Um no, it probably wasn’t a good thing. If we’re going to spend money on veteran’s care*, it should be part of a bill devoted to veteran’s care and not tucked away as an earmark in an unrelated bill. As far as the claim that the “hospital probably wouldn't have had the funds otherwise,” I call BS on that. Veterans are a very popular political constituency and there’s about zero percent chance that a standalone bill devoted to funding veterans care and only veterans care (as opposed to about a dozen other things) wouldn’t pass both houses and get signed into law by the President within a week of being introduced. Earmarks don’t make it easier to fund worthy projects, they make it easier to take on unrelated garbage that couldn’t and shouldn’t stand on their own merits and make the cost of funding worthy projects even more expensive than they are now.

* And I’ll go a step further, the fact that it may have been sold to the public for what many of us would probably regard a worthy cause doesn’t mean that it was a wise use of tax dollars. VA facilities have been a popular form of pork-barreling for decades among members of Congress and it’s entirely possible that we didn’t need to build a new facility much less one that cost $11 million to accomplish the same purported goal.


Surely we can all agree this is a good thing.

Uhm, no. VA may have been started with the best of intentions but it is mostly an anachronism in the era of modern healthcare. If we have a problem with veterans receiving inadequate hospital care, and agree that it would be a good thing to give them access to it, it would be far better to direct the money into a veteran-specific single-payer insurance system.

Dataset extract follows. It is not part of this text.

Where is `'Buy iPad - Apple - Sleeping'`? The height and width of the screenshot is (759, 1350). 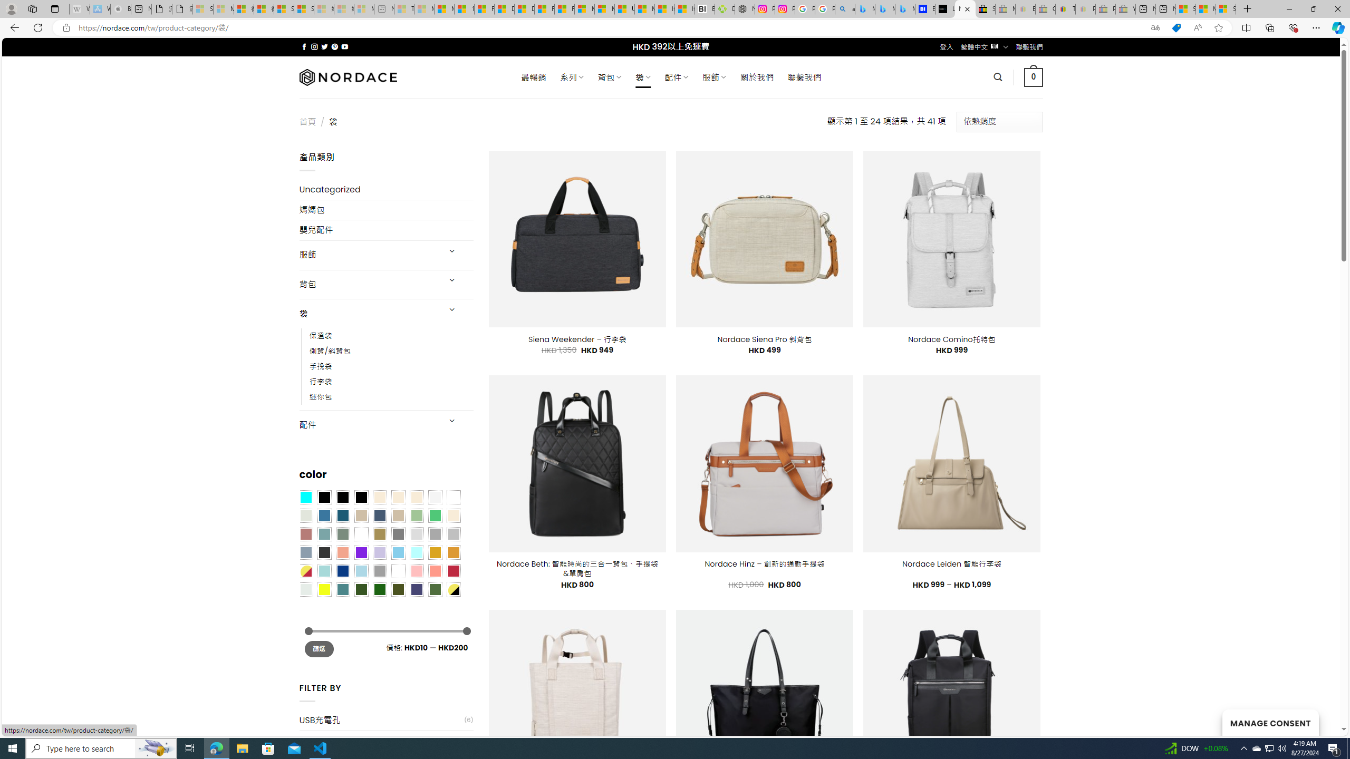
'Buy iPad - Apple - Sleeping' is located at coordinates (120, 8).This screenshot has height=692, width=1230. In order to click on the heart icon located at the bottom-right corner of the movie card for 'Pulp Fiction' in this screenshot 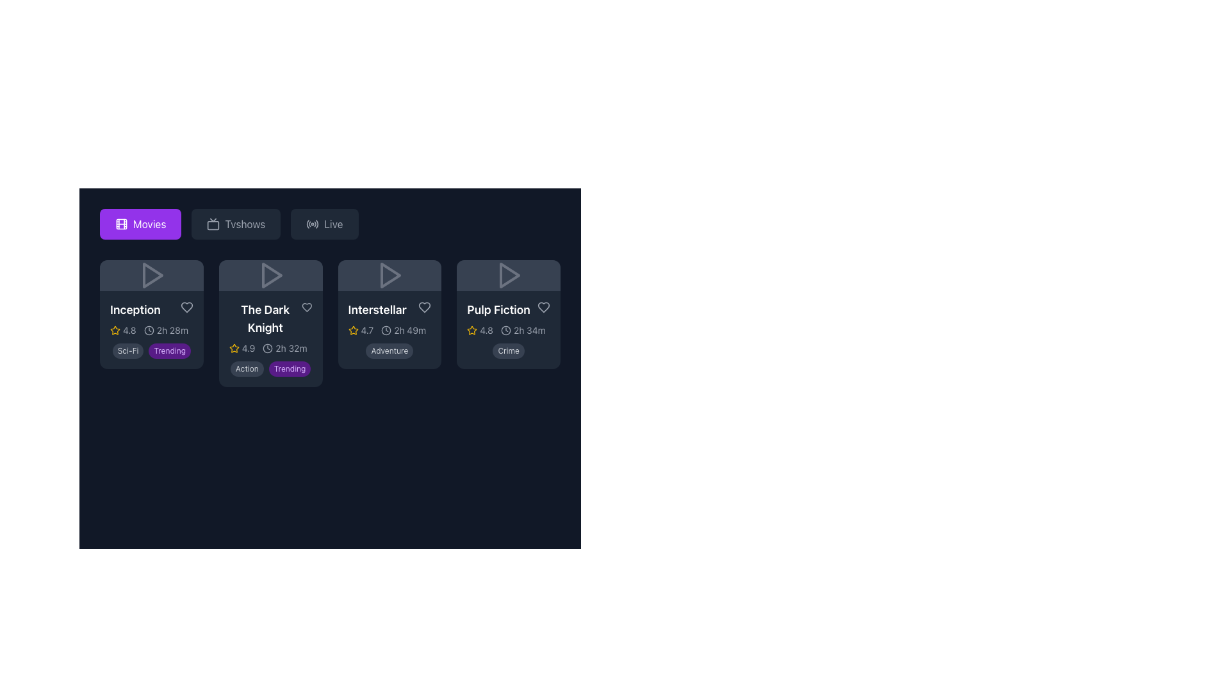, I will do `click(544, 307)`.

Notice that the Post Office hadn't been semi-privatized very long before it discovered the value of the lesson, Don't uselessly duplicate infrastructure that you can contract from an efficient private carrier at lower cost. Most USPS packages are shipped via special contracts with FedEx and UPS, for example, with USPS handling the endpoint paths (acceptance and final delivery) only.

"If we’re going to spend money on veteran’s care*, it should be part of a bill devoted to veteran’s care and not tucked away as an earmark in an unrelated bill."

Yeah, that's actually precisely my point: the problem with earmarks is that there is no debate and no rules on them, not that they exist /per se/.